(Beginning of Data for analysis)
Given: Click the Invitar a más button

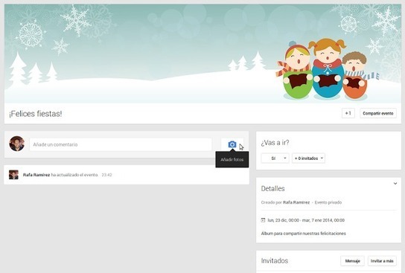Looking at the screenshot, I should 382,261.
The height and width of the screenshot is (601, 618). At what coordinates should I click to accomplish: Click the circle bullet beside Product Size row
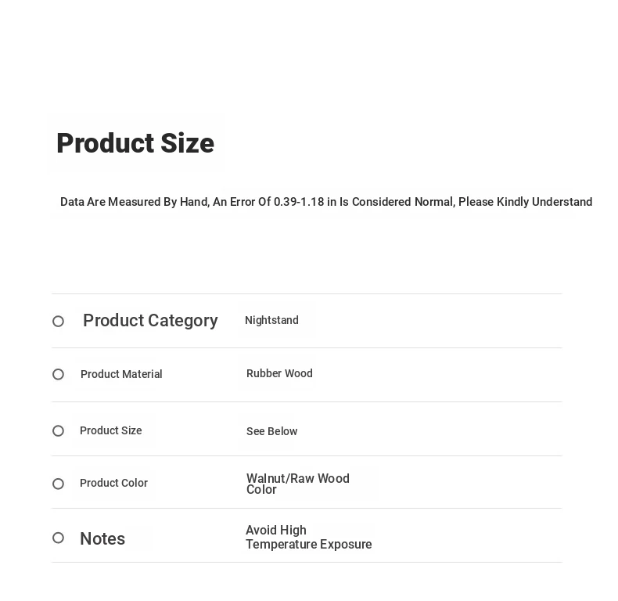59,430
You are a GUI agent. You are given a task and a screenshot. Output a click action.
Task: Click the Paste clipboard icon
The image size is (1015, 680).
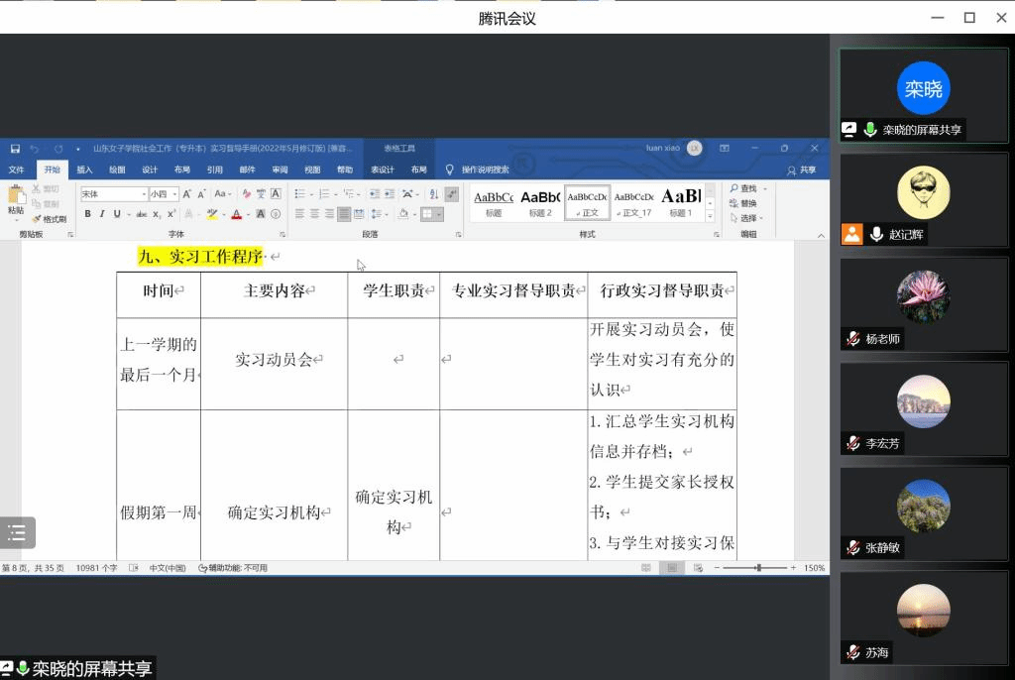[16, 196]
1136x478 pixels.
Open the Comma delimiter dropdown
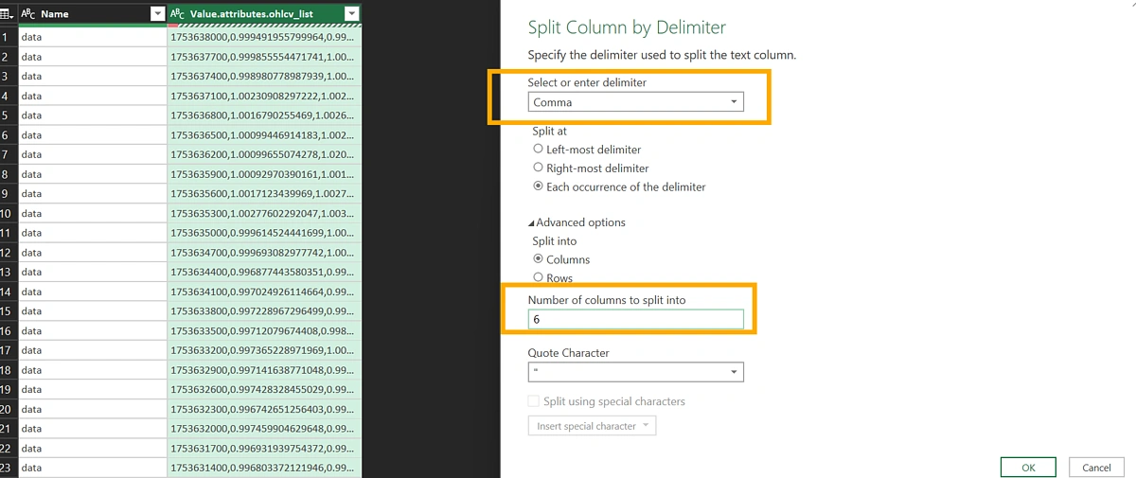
(End of Data for analysis)
Work to complete:
When you transcribe the entries, reproduce each line exactly and skip any picture.

Solution for this task:
Given: Click the Invitar a más button

Looking at the screenshot, I should 382,261.
The height and width of the screenshot is (601, 618). At what coordinates should I click to accomplish: Click the circle bullet beside Product Size row
59,430
You are a GUI agent. You are given a task and a screenshot. Output a click action.
Task: Click the Paste clipboard icon
The image size is (1015, 680).
[16, 196]
1136x478 pixels.
Open the Comma delimiter dropdown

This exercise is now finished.